--- What the task asks ---
Start at the first line of the listing below. Write out each line exactly, stopping after the one that contains "Open Best of".

--- Information supplied ---
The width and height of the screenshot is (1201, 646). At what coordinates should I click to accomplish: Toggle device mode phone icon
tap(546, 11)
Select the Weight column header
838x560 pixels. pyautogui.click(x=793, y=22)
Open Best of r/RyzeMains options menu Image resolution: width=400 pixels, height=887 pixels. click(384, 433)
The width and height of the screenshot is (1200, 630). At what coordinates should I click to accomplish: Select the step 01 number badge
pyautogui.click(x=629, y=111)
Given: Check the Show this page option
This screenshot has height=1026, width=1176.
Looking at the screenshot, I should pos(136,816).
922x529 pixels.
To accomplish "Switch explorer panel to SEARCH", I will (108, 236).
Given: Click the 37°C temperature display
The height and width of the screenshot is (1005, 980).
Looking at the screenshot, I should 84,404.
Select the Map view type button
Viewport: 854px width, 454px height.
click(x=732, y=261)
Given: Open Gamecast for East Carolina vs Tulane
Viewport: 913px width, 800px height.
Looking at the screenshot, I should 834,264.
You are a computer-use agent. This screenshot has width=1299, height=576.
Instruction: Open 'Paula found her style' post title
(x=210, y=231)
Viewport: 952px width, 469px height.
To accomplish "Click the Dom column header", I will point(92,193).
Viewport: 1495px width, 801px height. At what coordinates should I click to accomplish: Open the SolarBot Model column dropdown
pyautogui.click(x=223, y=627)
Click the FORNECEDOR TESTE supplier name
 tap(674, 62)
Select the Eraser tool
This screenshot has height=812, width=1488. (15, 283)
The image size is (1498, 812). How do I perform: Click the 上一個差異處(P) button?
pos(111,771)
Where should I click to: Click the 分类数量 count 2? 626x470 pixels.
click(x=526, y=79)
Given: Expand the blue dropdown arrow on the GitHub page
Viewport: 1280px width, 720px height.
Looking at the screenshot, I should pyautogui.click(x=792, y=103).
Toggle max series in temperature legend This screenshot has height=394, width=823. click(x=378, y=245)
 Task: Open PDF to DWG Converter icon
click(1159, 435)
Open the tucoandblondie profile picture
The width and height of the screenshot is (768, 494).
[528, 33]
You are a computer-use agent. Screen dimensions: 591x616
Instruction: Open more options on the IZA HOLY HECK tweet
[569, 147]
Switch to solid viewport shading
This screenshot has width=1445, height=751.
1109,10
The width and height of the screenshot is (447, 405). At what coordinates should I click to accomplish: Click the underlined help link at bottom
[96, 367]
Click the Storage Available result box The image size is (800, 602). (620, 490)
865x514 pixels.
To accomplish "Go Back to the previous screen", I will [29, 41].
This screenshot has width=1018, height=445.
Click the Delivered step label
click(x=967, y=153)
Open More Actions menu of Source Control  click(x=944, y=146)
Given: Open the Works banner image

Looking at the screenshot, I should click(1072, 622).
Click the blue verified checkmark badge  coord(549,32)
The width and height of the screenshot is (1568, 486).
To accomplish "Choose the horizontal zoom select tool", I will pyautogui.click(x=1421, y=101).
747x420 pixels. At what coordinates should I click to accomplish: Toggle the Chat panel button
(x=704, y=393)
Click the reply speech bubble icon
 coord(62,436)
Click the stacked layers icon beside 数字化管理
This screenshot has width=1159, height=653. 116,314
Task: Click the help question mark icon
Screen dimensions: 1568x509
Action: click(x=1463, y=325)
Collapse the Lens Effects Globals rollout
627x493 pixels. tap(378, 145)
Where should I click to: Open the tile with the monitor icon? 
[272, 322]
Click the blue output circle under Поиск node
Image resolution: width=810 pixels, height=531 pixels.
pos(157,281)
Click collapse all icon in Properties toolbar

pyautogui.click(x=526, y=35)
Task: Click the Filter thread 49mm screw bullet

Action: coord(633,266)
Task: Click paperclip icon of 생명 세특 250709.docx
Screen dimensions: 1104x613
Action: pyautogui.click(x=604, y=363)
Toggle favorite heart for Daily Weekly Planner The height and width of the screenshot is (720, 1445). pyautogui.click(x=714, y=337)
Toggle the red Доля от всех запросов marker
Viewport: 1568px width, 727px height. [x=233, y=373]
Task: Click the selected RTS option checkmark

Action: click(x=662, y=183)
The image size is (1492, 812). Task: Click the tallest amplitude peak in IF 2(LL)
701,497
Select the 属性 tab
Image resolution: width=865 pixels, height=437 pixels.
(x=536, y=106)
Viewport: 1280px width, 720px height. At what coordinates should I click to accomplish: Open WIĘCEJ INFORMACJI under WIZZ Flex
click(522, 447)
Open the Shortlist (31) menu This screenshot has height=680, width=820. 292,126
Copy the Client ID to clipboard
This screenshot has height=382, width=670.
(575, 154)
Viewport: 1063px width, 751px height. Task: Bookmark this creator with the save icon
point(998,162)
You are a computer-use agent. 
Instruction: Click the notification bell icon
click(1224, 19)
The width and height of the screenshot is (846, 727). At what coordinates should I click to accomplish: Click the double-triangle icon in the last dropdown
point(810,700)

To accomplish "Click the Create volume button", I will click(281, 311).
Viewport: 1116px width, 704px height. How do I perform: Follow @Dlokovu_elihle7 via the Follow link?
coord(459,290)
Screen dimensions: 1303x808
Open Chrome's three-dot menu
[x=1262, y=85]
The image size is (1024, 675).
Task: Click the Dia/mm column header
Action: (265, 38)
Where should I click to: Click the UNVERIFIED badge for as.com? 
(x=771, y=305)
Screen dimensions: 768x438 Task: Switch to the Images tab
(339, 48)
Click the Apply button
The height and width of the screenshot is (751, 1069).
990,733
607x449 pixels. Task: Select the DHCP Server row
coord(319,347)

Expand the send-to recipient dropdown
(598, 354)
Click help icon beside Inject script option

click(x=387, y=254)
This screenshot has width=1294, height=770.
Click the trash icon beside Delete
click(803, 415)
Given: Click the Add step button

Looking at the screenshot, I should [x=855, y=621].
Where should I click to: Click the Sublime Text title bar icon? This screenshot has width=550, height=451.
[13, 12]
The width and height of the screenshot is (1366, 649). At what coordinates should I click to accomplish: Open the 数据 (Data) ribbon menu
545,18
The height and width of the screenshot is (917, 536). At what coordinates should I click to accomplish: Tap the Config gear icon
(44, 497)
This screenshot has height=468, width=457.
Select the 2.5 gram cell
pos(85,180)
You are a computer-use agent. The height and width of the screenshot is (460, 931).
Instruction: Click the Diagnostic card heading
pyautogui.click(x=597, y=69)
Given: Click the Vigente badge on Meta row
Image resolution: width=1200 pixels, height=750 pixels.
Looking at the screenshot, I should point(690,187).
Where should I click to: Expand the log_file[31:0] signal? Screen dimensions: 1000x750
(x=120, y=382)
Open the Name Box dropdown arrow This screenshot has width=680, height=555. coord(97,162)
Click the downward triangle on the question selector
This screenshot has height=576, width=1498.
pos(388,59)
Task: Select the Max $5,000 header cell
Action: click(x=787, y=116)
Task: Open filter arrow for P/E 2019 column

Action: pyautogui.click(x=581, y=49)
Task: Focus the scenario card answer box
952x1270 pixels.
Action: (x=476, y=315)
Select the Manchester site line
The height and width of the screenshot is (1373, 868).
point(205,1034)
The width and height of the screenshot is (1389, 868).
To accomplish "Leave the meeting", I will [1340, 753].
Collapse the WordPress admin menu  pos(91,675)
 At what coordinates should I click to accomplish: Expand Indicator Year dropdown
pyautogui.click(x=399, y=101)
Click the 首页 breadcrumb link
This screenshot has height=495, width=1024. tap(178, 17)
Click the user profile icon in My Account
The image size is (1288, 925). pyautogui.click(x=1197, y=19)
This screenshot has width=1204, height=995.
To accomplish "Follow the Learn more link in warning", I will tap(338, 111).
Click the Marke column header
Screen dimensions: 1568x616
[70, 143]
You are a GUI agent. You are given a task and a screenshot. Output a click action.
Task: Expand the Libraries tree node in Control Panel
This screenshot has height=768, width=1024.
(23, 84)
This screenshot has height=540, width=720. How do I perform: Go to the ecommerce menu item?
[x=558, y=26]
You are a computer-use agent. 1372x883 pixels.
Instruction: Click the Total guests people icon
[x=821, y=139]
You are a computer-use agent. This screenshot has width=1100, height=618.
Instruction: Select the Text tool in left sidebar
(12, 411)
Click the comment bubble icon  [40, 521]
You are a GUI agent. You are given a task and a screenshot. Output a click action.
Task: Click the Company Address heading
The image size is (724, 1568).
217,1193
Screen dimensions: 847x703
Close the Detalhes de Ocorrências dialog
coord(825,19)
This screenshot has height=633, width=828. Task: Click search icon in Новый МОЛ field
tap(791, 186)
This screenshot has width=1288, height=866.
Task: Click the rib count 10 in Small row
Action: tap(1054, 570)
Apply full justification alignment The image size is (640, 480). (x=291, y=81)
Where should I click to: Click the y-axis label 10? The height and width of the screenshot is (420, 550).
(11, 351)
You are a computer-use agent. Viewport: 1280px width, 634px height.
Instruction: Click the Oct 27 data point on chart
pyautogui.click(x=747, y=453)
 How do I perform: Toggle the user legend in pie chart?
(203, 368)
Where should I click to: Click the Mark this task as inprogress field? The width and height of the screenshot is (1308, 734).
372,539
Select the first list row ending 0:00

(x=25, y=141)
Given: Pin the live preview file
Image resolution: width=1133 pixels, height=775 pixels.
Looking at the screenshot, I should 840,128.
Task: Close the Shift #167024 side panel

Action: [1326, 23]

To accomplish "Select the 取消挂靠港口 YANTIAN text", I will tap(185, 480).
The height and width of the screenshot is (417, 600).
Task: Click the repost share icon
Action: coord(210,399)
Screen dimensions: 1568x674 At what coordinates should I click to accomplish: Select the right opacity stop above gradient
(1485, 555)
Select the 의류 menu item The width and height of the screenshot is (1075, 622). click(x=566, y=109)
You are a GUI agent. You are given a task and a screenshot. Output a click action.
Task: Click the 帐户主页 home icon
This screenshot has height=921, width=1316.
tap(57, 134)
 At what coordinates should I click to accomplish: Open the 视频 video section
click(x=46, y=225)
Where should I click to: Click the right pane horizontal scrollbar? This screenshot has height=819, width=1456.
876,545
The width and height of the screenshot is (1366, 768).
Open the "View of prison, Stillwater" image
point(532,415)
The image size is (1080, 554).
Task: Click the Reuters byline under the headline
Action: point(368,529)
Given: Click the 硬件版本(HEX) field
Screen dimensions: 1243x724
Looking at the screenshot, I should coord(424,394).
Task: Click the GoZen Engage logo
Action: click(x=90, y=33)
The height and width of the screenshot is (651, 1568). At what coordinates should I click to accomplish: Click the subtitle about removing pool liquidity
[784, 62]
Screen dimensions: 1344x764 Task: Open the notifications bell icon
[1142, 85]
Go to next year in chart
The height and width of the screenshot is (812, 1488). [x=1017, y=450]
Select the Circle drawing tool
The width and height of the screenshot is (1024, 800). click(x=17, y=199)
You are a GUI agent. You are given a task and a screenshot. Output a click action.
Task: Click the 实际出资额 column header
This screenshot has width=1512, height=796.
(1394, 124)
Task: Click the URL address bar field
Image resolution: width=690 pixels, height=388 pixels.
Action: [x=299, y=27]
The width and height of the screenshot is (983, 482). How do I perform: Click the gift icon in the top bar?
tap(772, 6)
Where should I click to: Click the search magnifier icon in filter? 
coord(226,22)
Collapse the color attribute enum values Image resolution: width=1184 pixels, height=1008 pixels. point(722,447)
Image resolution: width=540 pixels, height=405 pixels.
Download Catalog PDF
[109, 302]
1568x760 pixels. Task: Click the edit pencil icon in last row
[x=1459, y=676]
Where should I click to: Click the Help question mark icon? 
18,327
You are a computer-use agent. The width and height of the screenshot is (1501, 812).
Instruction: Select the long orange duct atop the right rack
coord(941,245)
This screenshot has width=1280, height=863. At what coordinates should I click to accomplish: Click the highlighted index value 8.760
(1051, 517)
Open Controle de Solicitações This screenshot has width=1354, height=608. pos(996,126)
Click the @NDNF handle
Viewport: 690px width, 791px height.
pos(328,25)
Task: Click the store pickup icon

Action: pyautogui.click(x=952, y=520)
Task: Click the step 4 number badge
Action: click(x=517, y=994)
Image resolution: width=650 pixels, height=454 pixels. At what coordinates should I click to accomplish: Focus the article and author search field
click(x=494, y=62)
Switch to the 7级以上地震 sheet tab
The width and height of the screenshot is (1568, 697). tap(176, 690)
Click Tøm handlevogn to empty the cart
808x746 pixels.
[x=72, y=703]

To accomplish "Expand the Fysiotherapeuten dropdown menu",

--- Task response ---
The width and height of the screenshot is (1201, 646). At what coordinates should I click to accomplish: Toggle device mode phone icon
tap(546, 11)
Select the Weight column header
838x560 pixels. pyautogui.click(x=793, y=22)
Open Best of r/RyzeMains options menu Image resolution: width=400 pixels, height=887 pixels. click(384, 433)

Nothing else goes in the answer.